#### Exercise objective
Line by line, copy the material below exactly as given.

════════════════

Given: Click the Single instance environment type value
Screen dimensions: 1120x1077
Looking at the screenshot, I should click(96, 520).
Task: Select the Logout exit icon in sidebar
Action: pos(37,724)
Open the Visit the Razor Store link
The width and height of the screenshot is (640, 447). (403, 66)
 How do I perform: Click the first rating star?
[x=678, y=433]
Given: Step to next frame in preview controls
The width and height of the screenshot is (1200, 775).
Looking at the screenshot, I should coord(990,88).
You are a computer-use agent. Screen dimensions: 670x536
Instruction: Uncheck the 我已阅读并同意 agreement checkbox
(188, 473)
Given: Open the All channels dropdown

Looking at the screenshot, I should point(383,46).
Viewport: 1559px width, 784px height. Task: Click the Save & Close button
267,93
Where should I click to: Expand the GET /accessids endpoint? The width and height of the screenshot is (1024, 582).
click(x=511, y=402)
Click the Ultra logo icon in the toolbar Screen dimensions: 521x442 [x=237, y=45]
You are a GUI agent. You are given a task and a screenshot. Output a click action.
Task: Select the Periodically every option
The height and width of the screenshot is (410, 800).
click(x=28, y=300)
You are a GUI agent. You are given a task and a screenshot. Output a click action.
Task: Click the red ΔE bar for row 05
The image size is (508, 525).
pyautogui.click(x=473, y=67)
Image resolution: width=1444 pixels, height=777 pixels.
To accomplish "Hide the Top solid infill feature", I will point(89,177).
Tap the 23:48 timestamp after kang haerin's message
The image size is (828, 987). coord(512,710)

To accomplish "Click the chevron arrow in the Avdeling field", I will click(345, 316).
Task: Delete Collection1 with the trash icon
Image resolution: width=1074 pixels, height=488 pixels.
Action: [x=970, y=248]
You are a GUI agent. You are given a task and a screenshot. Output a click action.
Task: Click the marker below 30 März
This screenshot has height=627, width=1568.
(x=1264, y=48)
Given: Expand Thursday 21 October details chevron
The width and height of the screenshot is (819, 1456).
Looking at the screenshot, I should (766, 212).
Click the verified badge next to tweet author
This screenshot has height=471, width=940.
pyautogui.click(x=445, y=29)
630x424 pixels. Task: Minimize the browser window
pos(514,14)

════════════════

#### Result for this task
Given: Click the Single instance environment type value
Screen dimensions: 1120x1077
Looking at the screenshot, I should click(96, 520).
Task: Select the Logout exit icon in sidebar
Action: pos(37,724)
Open the Visit the Razor Store link
The width and height of the screenshot is (640, 447). (403, 66)
 How do I perform: Click the first rating star?
[x=678, y=433]
Given: Step to next frame in preview controls
The width and height of the screenshot is (1200, 775).
Looking at the screenshot, I should coord(990,88).
You are a computer-use agent. Screen dimensions: 670x536
Instruction: Uncheck the 我已阅读并同意 agreement checkbox
(188, 473)
Given: Open the All channels dropdown

Looking at the screenshot, I should point(383,46).
Viewport: 1559px width, 784px height. Task: Click the Save & Close button
267,93
Where should I click to: Expand the GET /accessids endpoint? The width and height of the screenshot is (1024, 582).
click(x=511, y=402)
Click the Ultra logo icon in the toolbar Screen dimensions: 521x442 [x=237, y=45]
You are a GUI agent. You are given a task and a screenshot. Output a click action.
Task: Select the Periodically every option
The height and width of the screenshot is (410, 800).
click(x=28, y=300)
You are a GUI agent. You are given a task and a screenshot. Output a click action.
Task: Click the red ΔE bar for row 05
The image size is (508, 525).
pyautogui.click(x=473, y=67)
Image resolution: width=1444 pixels, height=777 pixels.
To accomplish "Hide the Top solid infill feature", I will point(89,177).
Tap the 23:48 timestamp after kang haerin's message
The image size is (828, 987). coord(512,710)

To accomplish "Click the chevron arrow in the Avdeling field", I will click(345, 316).
Task: Delete Collection1 with the trash icon
Image resolution: width=1074 pixels, height=488 pixels.
Action: [x=970, y=248]
You are a GUI agent. You are given a task and a screenshot. Output a click action.
Task: Click the marker below 30 März
This screenshot has height=627, width=1568.
(x=1264, y=48)
Given: Expand Thursday 21 October details chevron
The width and height of the screenshot is (819, 1456).
Looking at the screenshot, I should (766, 212).
Click the verified badge next to tweet author
This screenshot has height=471, width=940.
pyautogui.click(x=445, y=29)
630x424 pixels. Task: Minimize the browser window
pos(514,14)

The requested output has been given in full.